A 5ª Câmara de Direito Público acatou pedido feito pela Fundação Procon-SP, em parceria com a Procuradoria Geral do Estado (PGE), de obrigar a concessionária de energia elétrica AES Eletropaulo a, no caso de interrupções por apagões, restabelecer o serviço de distribuição de energia elétrica no prazo máximo de quatro horas, sob pena de multa de 500 mil reais por hora de atraso. A Ação Civil Pública foi proposta no dia 22 de junho de 2011, na 7ª Vara da Fazenda Pública, contra a AES Eletropaulo, diante da má prestação de serviços oferecida pela concessionária, especialmente quanto aos sucessivos "apagões" que, desde 2009, deixam São Paulo sem energia elétrica por longos períodos e causam inúmeros danos econômicos.
Esta ação complementa as medidas já tomadas pelo Procon-SP: aplicação de sanções e pedido de intervenção administrativa feito à agência responsável pela regulação e fiscalização do setor em 09 de junho.
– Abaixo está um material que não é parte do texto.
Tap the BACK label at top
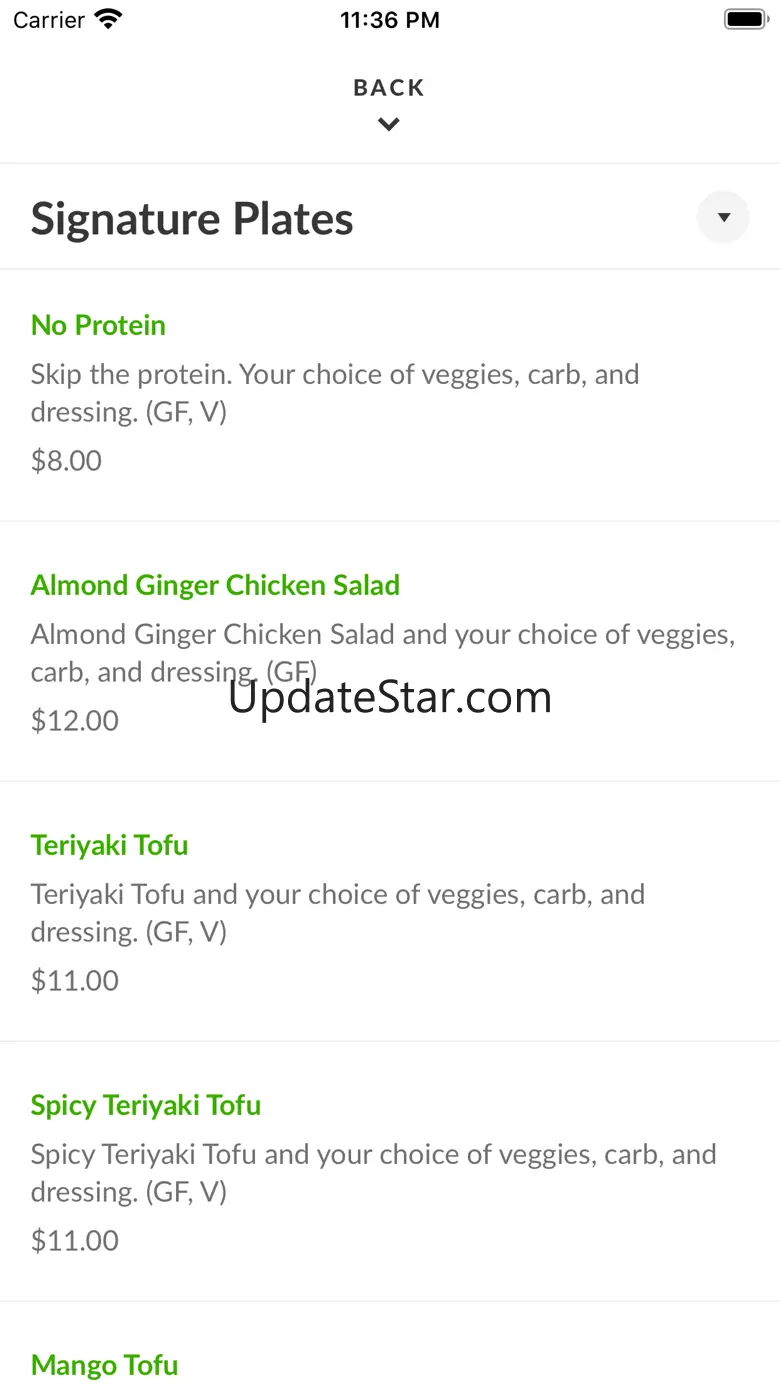 [389, 88]
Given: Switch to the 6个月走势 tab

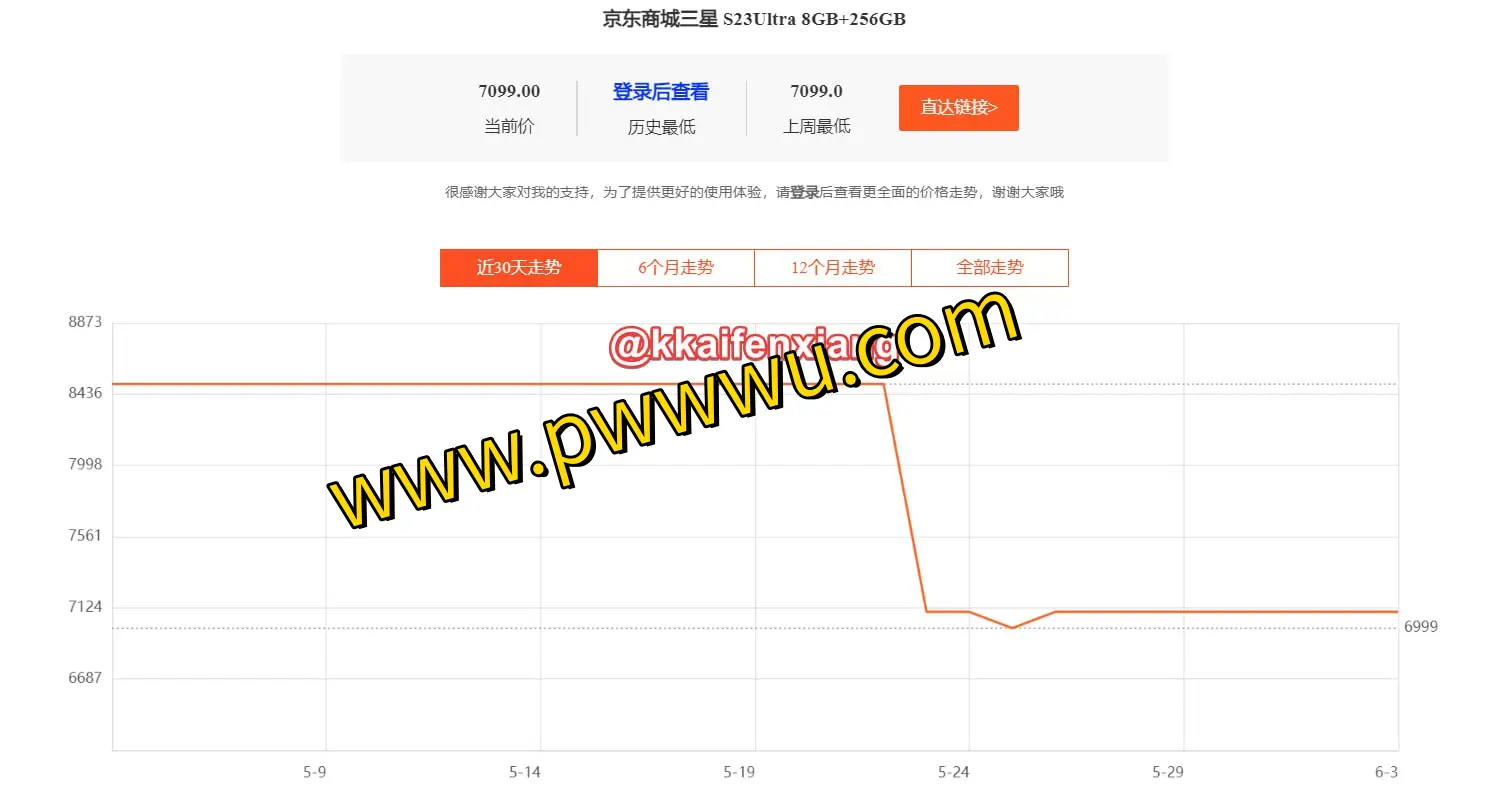Looking at the screenshot, I should [x=676, y=268].
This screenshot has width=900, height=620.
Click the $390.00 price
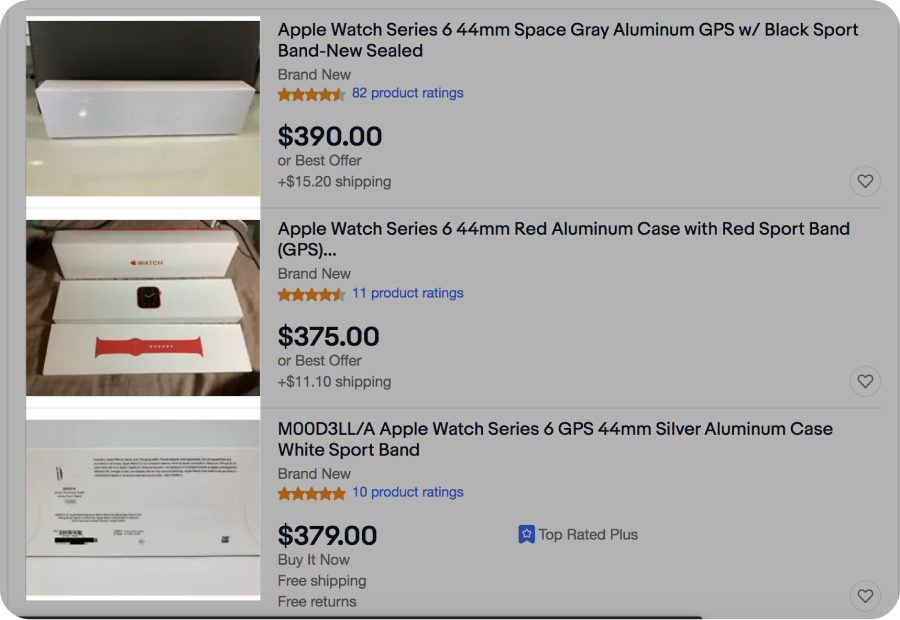tap(330, 136)
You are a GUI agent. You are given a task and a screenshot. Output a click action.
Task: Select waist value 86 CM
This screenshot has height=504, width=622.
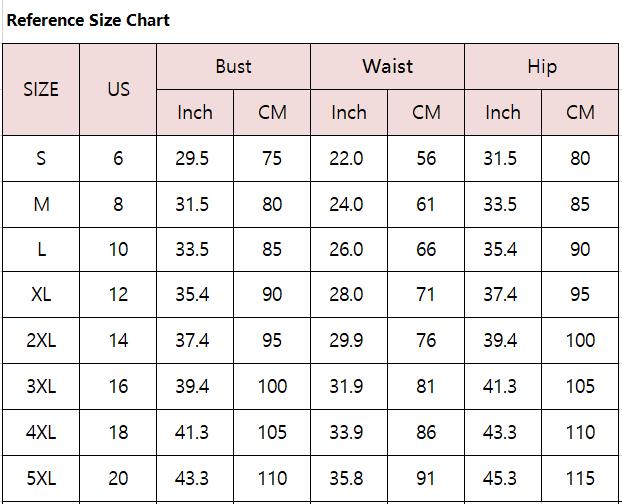[426, 432]
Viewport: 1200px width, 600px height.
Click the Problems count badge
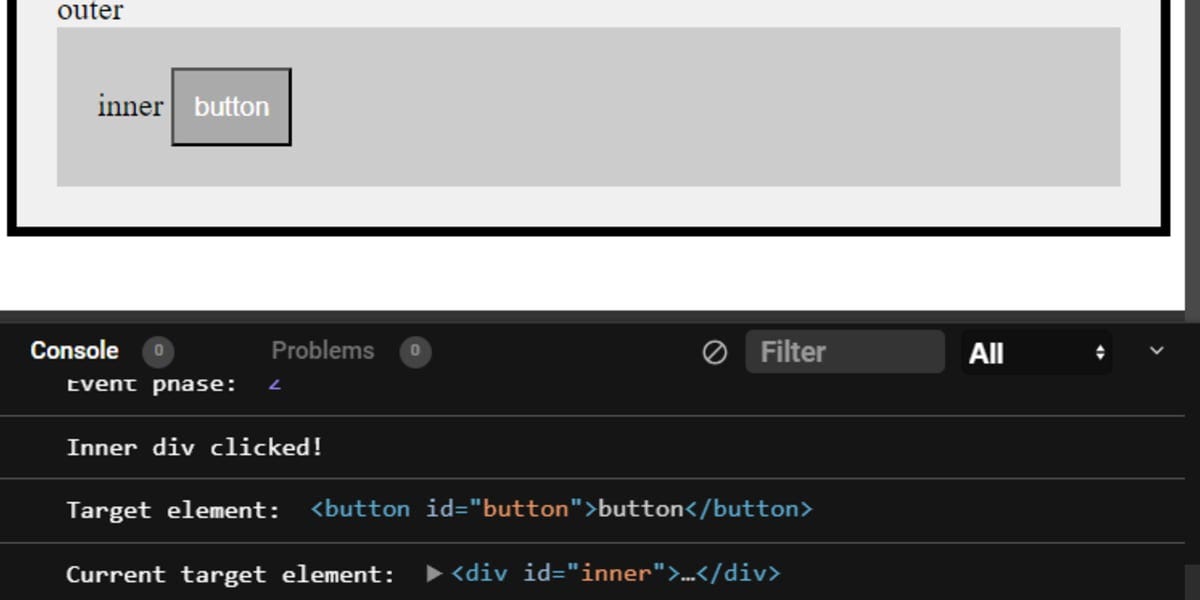pos(415,351)
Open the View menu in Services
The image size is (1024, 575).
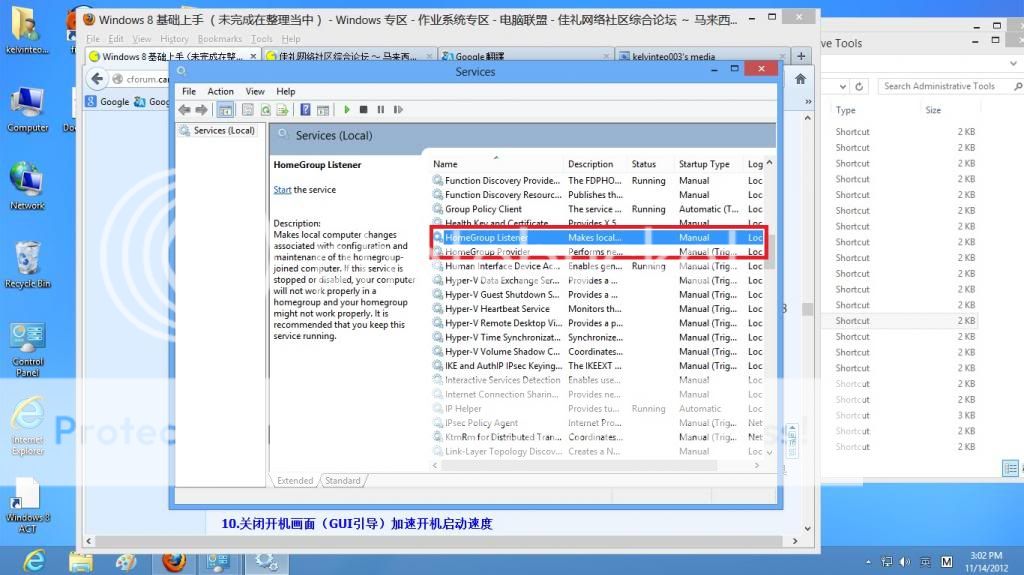[255, 91]
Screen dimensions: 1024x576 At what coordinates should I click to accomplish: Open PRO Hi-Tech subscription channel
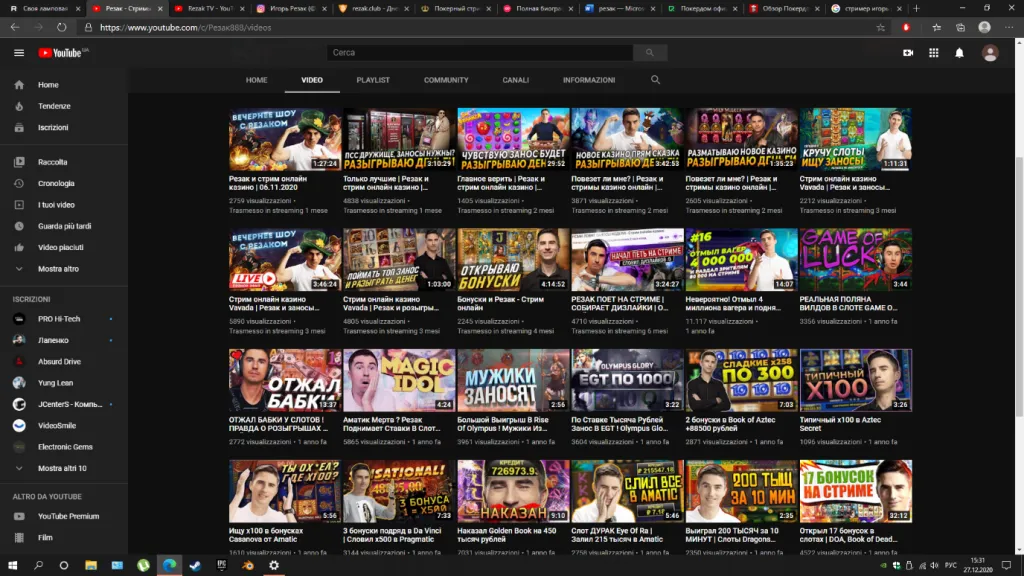tap(60, 318)
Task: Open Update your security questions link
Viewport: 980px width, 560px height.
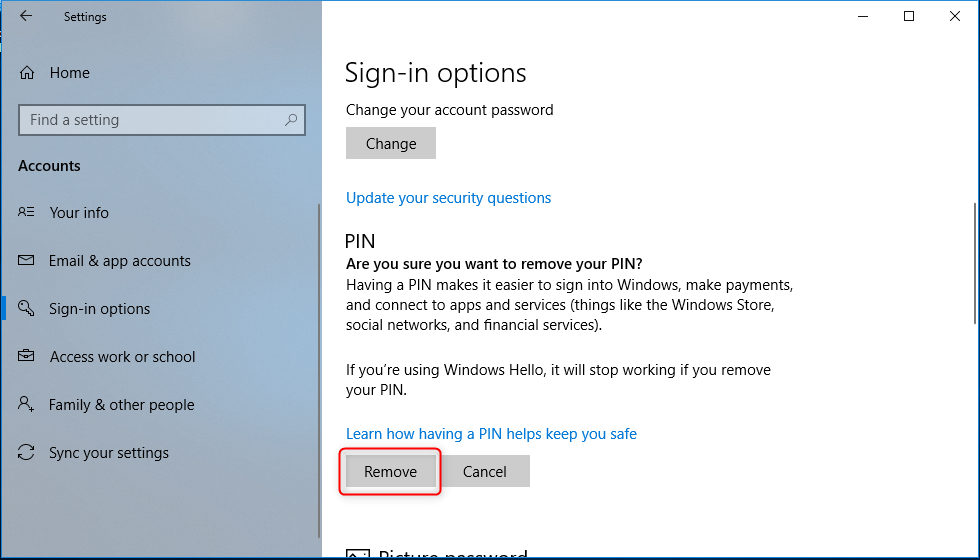Action: (x=448, y=198)
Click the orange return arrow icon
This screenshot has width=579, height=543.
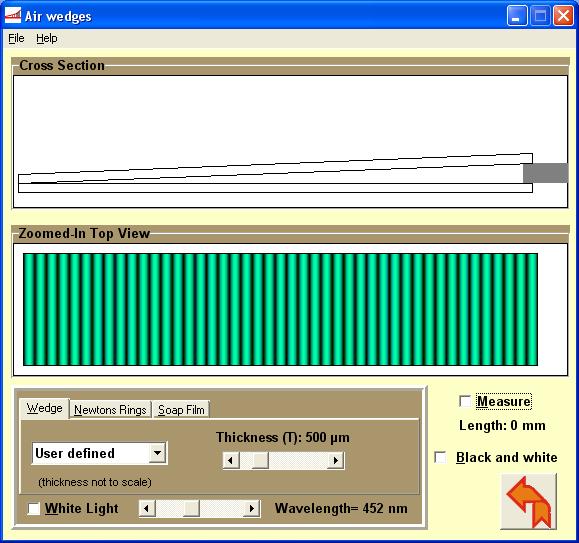528,502
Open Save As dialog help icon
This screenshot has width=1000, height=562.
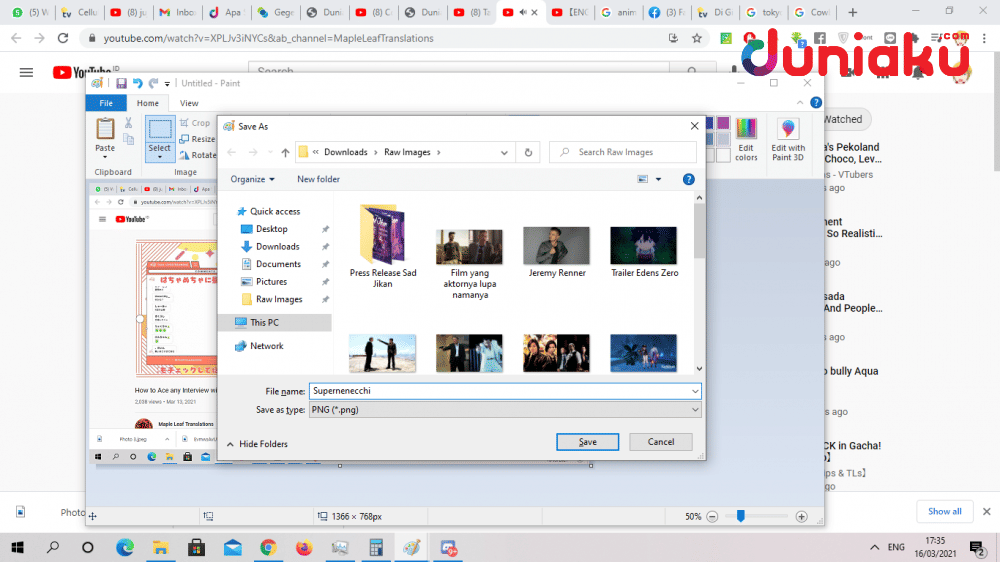[x=688, y=179]
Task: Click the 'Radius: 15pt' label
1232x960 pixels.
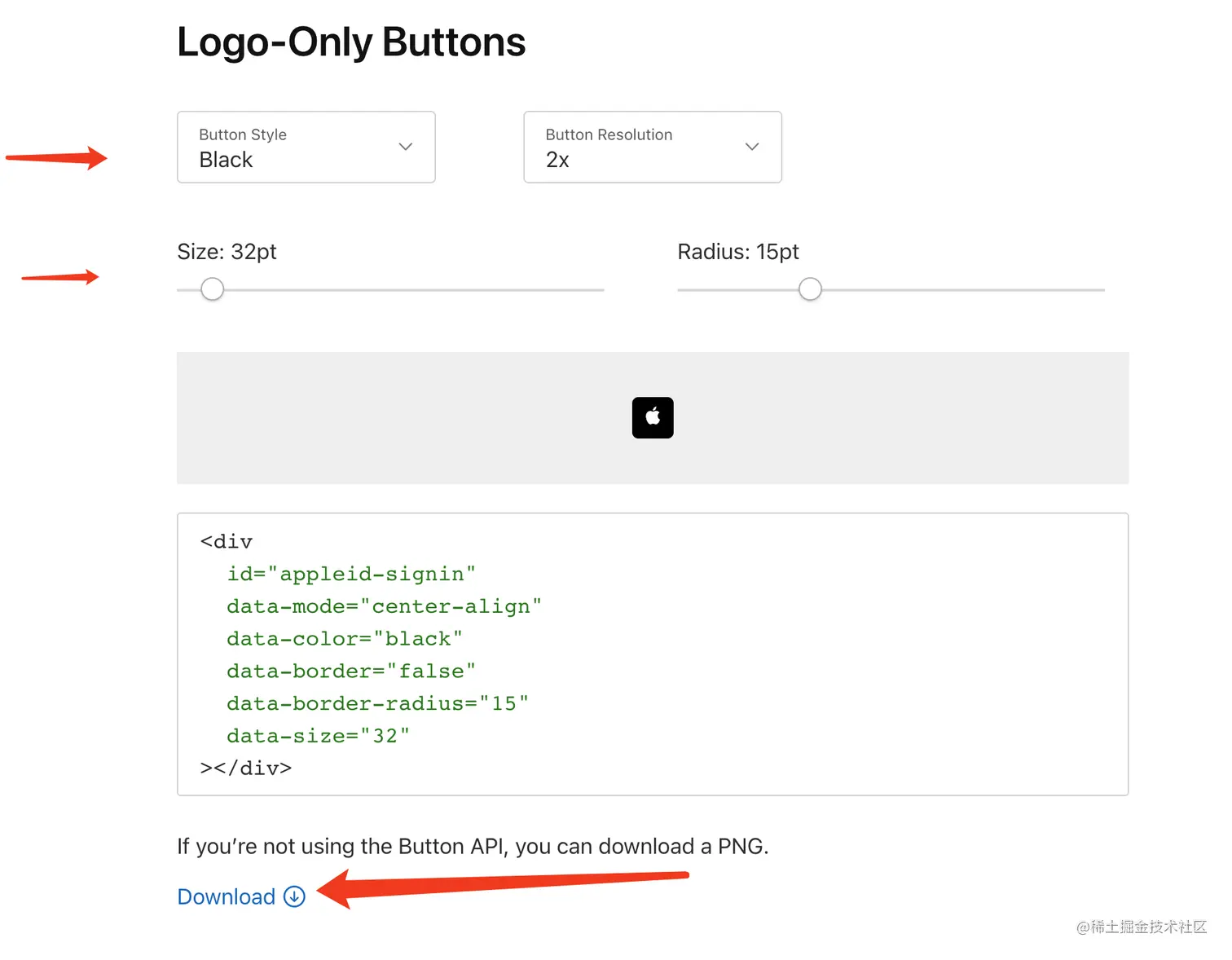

Em fevereiro deste ano, a Fundação Procon-SP lançou um mutirão de atendimento especial às vítimas do apagão. O consumidor conta com diversos canais de atendimento para registrar as suas reclamações, inclusive com um canal exclusivo no site da fundação. Os consumidores que não tiverem a energia restabelecida em até quatro horas, conforme determinado pela Justiça, poderão fazer o registro de suas reclamações, as quais também serão encaminhadas ao juiz da ação para providências.
Histórico
A Fundação Procon-SP adotou todas as medidas para reverter os problemas que os consumidores paulistas têm enfrentado: notificou a empresa para prestar esclarecimentos; convocou a concessionária para discutir propostas de solução; aplicou mais de R$18 milhões em multas e abriu canais de atendimento para o registro das reclamações, as quais são tratadas com prioridade. Apesar disso, verifica-se que a Eletropaulo não implementou adequada estrutura de atendimento para as situações cotidianas e emergenciais, sendo necessária a adoção de providências da Aneel (Agência Nacional de Energia Elétrica).
Além disso, a Eletropaulo figura nos dois últimos anos entre as empresas mais reclamadas na Fundação Procon-SP; não tem cumprido o indicador de qualidade relativo à duração de interrupção do serviço determinado pela própria agência reguladora e recusa-se sistematicamente em indenizar os consumidores que têm os seus equipamentos e aparelhos elétricos danificados em função de queda de energia, dever previsto nas resoluções da agência.